The variation in one characteristic can be predicted if we know the value of correlation, since we can calculate the coefficient of determination or r².

If we have a correlation of ±.5, then ±.5² = .25. We can therefore conclude that 25% of the variation in one characteristics can be predicted by the value of the second measure.

Let us take a look at an example to make these interpretations clearer. Let us assume we wish to determine whether pleasure travellers who are interested in staying in first class hotels are motivated because they wish to indulge in luxury or because of some other motivation, such as the identification of luxury hotels with big modern cities. By running a Spearman correlation on these three ordinal variables that asked respondents to rate the importance of each, we obtain the following output:

			First class hotel	Big modern cities	Indulging in luxury
Spearman's rho	First class hotel	Correlation Coefficient	1.000	.229**	.615**
		Sig. (2-tailed)	.	.000	.000
		N	1472	1467	1468
	Big modern cities	Correlation Coefficient	.229**	1.000	.246**
		Sig. (2-tailed)	.000	.	.000
		N	1467	1480	1476
	Indulging in luxury	Correlation Coefficient	.615**	.246**	1.000
		Sig. (2-tailed)	.000	.000	.
		N	1468	1476	1487

**Correlation is significant at the .01 level (2-tailed).

If we look at the first pair of variables (‘big modern cities’ by ‘first class hotel’) we note that the correlation coefficient is .229 or ‘weak’, while the statistical significance is very high (.000 is so small that the number itself is cut off) Indeed, as the footnote says, the results are significant at the .01 level. This can also be interpreted as "the level of confidence is 99%"(1 - .01 = .99). Finally, the output informs us that 1472 of our survey respondents answered both questions.

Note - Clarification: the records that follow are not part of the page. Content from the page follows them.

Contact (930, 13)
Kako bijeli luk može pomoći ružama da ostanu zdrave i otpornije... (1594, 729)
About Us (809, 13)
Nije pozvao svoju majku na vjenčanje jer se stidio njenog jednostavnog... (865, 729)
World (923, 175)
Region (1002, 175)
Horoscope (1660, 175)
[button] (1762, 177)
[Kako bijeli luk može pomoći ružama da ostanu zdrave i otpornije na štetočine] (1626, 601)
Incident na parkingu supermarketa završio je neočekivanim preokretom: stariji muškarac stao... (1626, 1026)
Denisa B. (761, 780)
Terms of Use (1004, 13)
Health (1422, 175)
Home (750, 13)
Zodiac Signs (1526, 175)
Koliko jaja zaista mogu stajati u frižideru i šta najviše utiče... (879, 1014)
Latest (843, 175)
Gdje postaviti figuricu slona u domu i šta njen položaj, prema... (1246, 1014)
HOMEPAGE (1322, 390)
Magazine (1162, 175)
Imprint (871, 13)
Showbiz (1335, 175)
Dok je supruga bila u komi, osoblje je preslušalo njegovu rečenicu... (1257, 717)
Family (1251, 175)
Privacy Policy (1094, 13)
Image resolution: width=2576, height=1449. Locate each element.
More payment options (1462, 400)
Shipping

Similarly, the second pair of variables (‘indulging in luxury’ by ‘first class hotel’) show us a strong correlation (indeed, unusually high for this type of research at .615) that is statistically significant and where 1468 respondents answered both questions.

We can therefore conclude that ‘indulging in luxury’ is strongly correlated with the choice of first class hotel accommodation and that 38% (r² = .615 x .615) of the variance in first class hotels is determined by this factor. Furthermore, this finding is statistically significant, which means we can reject the null hypothesis that there is no relationship between the importance attributed to staying in first class hotels and indulging in luxury. We can further conclude that while ‘big modern cities’ are associated with luxury hotels, that correlation is weak with only 5% (r² = .229 x .229) of the variance in luxury hotels explained by it.